No window managers currently use Cody's proposed specification, but the
optimization of not drawing obscured regions is something I've
implemented in Mutter which has proved to be a significant optimization.

And if a toolkit makes every window an ARGB to be able to do client side
decorations with nicely rounded corners, then that optimization is
impossible without some sort of hint like Code is proposing.

It's incorrect to consider a hardware accelerated blit to be infinitely
fast - it's pretty common to have a situation where you have say 8
full-screen 1400x1050 windows stacked on top of each other. To draw that
at 30hz is over a 1GB/sec of reading from texture memory (which might be
over the AGP bus on a limited or older memory machine.) And then
alpha-blending is another 2GB/sec of read/write traffic to the frame
buffer.

So, avoiding alpha-blending every window for every frame makes a huge
difference:

 - On older low-memory video cards where window textures will be forced
   out to AGP
 - On older unified memory system where reading and writing the frame
   buffer will eat into a limited amount of system memory bandwidth.

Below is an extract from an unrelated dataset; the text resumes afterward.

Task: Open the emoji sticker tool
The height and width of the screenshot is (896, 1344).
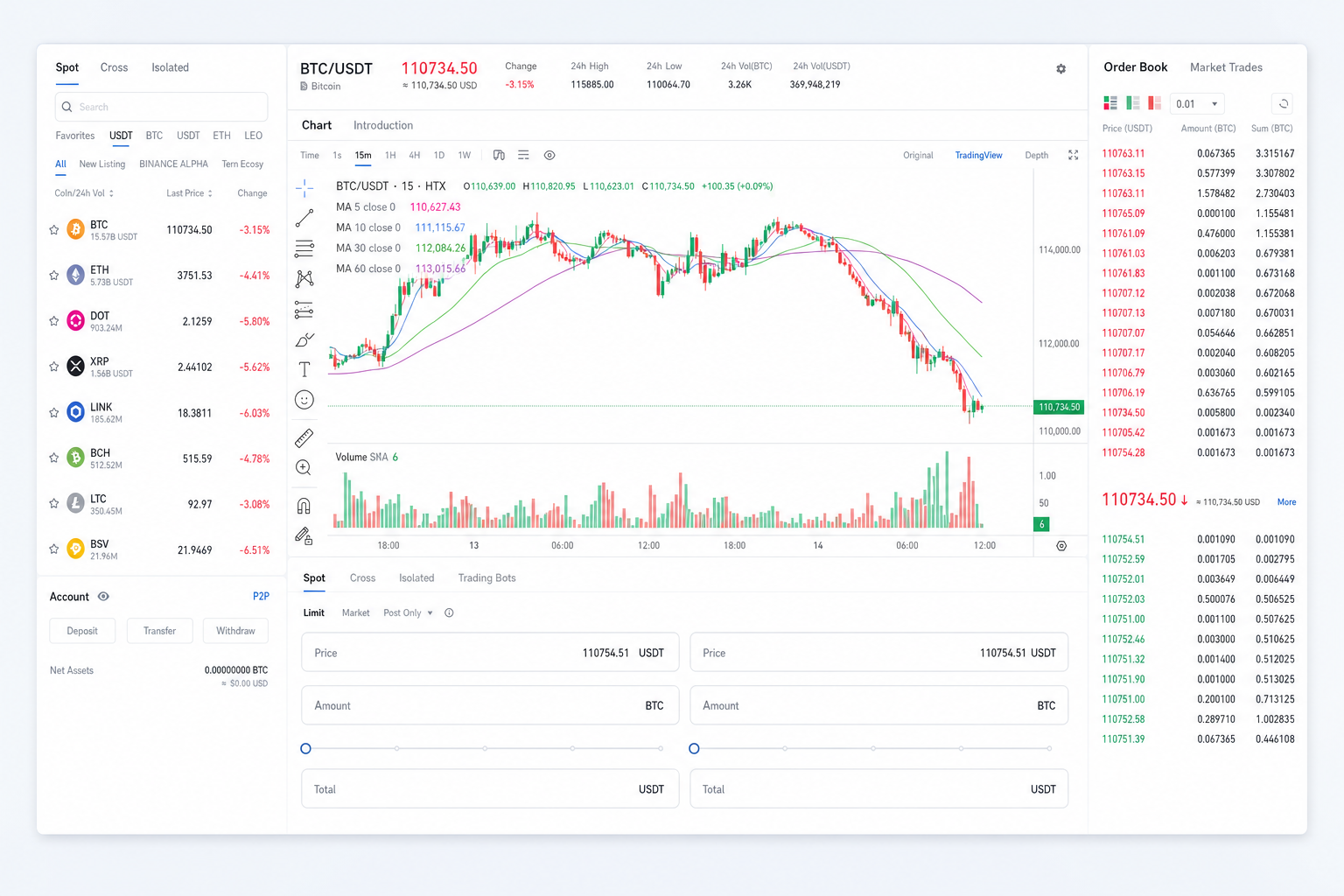Action: pos(304,400)
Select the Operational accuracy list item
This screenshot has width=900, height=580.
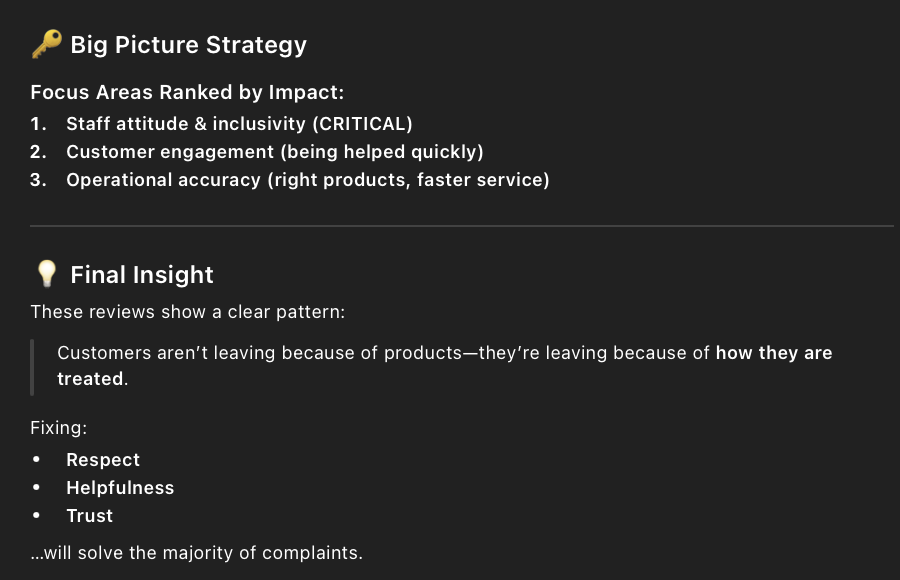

Even on the highest end machines, people would like to use their memory
bandwidth and GPU cycles in their apps not in the CM, so it's not a bad
optimization, but on the older machines described above it can make the
difference between usable and not usable. Personally speaking that was
the case for my R300/64M VRAM laptop, and that's not a level of hardware
we can afford to write off yet as too old and slow to be interesting.